Tag Archives: National Science Foundation

Geology Students Study Tectonic Rifts

note: the following is a news release from Oklahoma State University

Four Oklahoma State University geology students traveled to Malawi in Africa to study tectonic rifts last summer thanks to a 2014 grant from the National Science Foundation.

courtesy: Oklahoma State University: Sam Dawson, from Davidson, North Carolina; Tiara Johnson, from Midwest City, Oklahoma; Courtney Hall, from Broken Arrow, Oklahoma, and Bryan Clappe, from Chelsea, Oklahoma.
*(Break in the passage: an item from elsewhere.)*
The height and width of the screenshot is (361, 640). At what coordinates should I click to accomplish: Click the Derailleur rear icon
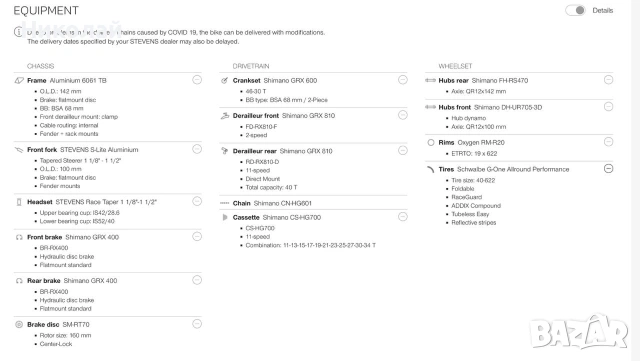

courtesy: Oklahoma State University

courtesy: Oklahoma State University: Bryan Clappe, from Chelsea, Oklahoma; Tiara Johnson, from Midwest City, Oklahoma, and Dr. Estella Atekwana study tectonic rifts in Malawi.

Dr. Estella Atekwana, geology department head, and Dr. Daniel Laó-Dávila, a geology professor, took four students to Karonga, Malawi, to explore the East African Rift that extends for thousands of miles along the continent’s edge bounded by the Indian Ocean.

“People don’t know what rifts are,” Atekwana said. “There used to be one big continent, called Pangea; it’s because of rifts that the continents broke apart. Malawi has a young rift system and is the go-to place to study the entire rift process.”

The grant allowed the Boone Pickens School of Geology to create an international program for its students, sending a total of 12 students in groups of four for three years. The trips allow the students to collect geological data and gain cultural experience outside of the university.

“The last thing I was expecting was a culture shock,” said Sam Dawson, a graduate student from Davidson, North Carolina. “Seeing what life was like in a developing country was eye-opening. The people are so happy. I saw some kids playing with simple toys for hours on end.”

courtesy: Oklahoma State University

courtesy: Oklahoma State University: Landscape view of Karonga, Malawi, where the students studied tectonic rifts.

courtesy: Oklahoma State University

courtesy: Oklahoma State University

Other students included undergraduates Tiara Johnson, from Midwest City, Oklahoma; Bryan Clappe, from Chelsea, Oklahoma; and Courtney Hall, from Broken Arrow, Oklahoma. Clappe has since enrolled in the graduate program. The trip lasted from July 14 to Aug. 11, with students working five or six days a week from 8 a.m. to 8 p.m. This international opportunity will help make the students more competitive for job opportunities after graduation, according to Atekwana.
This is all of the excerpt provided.